The fighting against FARC produces far more refugees than combat casualties. So far this year, over 270,000 civilians have fled areas where the army is driving out the local FARC gunmen. The leftist fighters are particularly dangerous as they are poorly trained, trigger happy and ill-disciplined. FARC also uses a lot of landmines, and civilians are the more frequent victims. Nearly three million people have been displaced by the war with the leftist rebels during the last two decades.  Most of the displacements, and FARC losses, have occurred in the last five years.

October 10, 2008: Police arrested 37 members of the gang that controls most of the cocaine smuggling via Panama (and most of the crime along the Panamanian border.) While the army concentrates on FARC, the police take the lead in going after the drug gangs, particularly in urban areas. There are several special investigation and SWAT type units that work both the FARC and drug gang sides of the war. And it is a two front war, since FARC and the drug gangs are allies, and drug money is increasingly all that keeps FARC alive and fighting.

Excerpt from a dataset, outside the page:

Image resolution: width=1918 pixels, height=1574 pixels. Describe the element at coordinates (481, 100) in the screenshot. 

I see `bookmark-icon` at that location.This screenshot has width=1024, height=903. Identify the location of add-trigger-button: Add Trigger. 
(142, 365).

October 8, 2008: In the southwest, eight soldiers were killed when they moved into a FARC minefield. Factory made, and improvised, land mines cause about a thousand casualties each year, about 20 percent of them fatal. The FARC rebels have been making more use of mines and booby-traps to slow the advance of soldiers into rebel controlled territory. But the mines are placed along the same routes used by civilians. Worse, the rebels usually don't record the location, or remove the mines after they have served their purpose. The rebels mine a route, and then just tell their people not to use it any more. Naturally, even some rebels are being killed and injured by these mines. Clearing these devices is particularly difficult, because you don't know where they are, and seasonal rains and mud slides, can move them around as well. These FARC mines will be a problem for years to come.

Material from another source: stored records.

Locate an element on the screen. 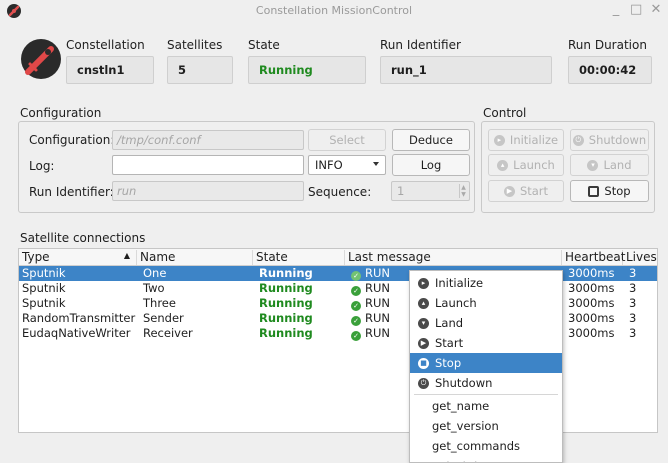 Image resolution: width=668 pixels, height=463 pixels. run-duration-value: 00:00:42 is located at coordinates (610, 70). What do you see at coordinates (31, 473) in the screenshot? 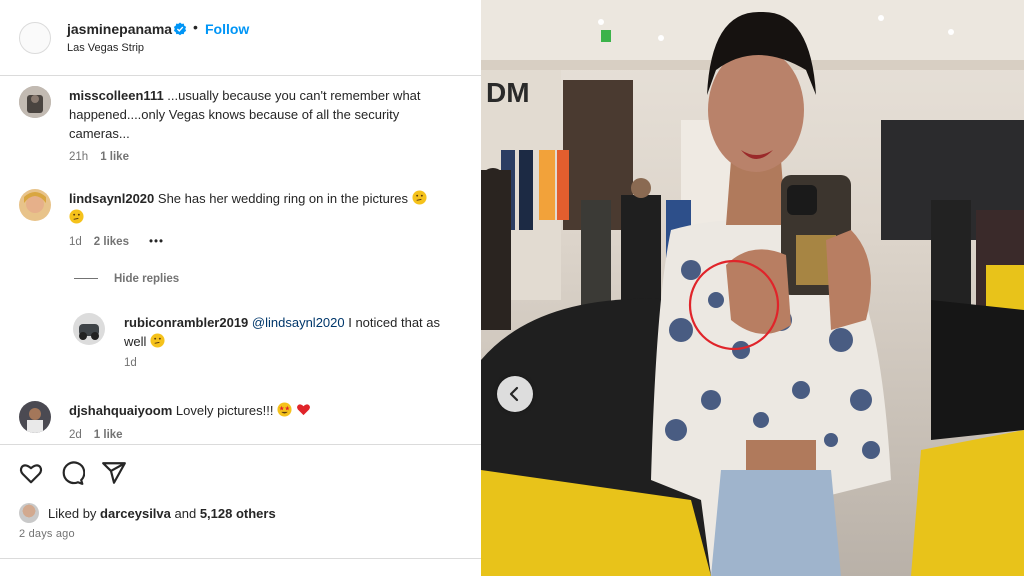
I see `heart-icon` at bounding box center [31, 473].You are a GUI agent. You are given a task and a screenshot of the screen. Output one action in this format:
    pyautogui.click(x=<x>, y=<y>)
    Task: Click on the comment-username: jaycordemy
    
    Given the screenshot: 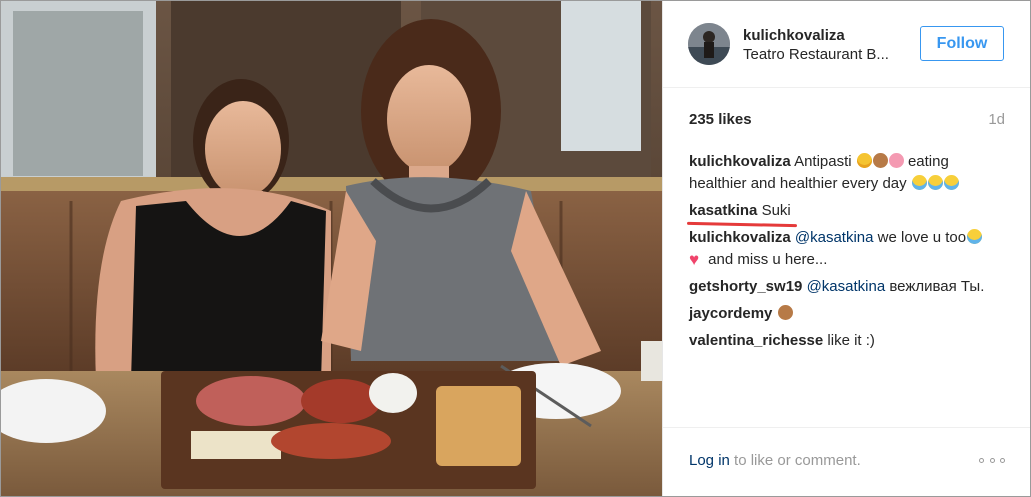 What is the action you would take?
    pyautogui.click(x=730, y=314)
    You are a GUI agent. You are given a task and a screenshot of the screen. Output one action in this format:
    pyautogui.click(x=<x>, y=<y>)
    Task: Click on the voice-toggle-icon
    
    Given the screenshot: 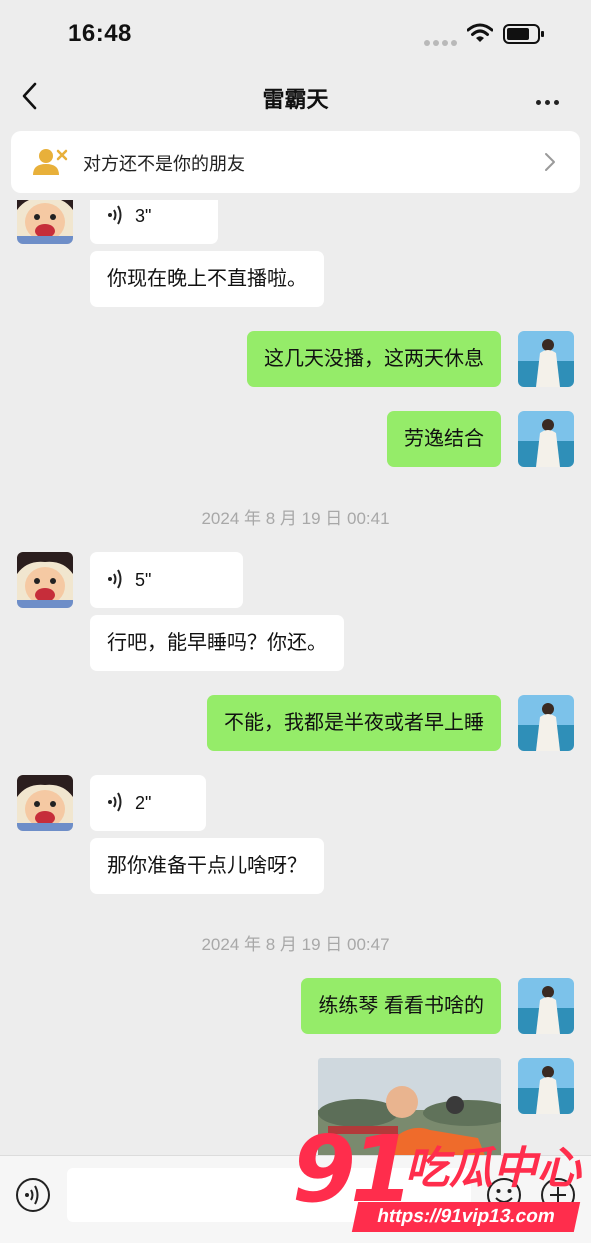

October 1, 2008: FARC has pledged to defend president Hugo Chavez and his socialist movement in Venezuela. Chavez is under increasing attack inside Venezuela because of how he has squandered Venezuela's oil income on pet projects at home (weapons purchases and corruption) and abroad (large giveaways to Cuba and other leftist allies). As the price of oil falls, and income shrinks, the poor voters who put Chavez in office are increasingly impatient to see promised economic progress in their lives. Economists point out that Chavez has screwed his poor supporters and is having a difficult time trying to reverse that. FARC's guns may not be sufficient to save Chavez.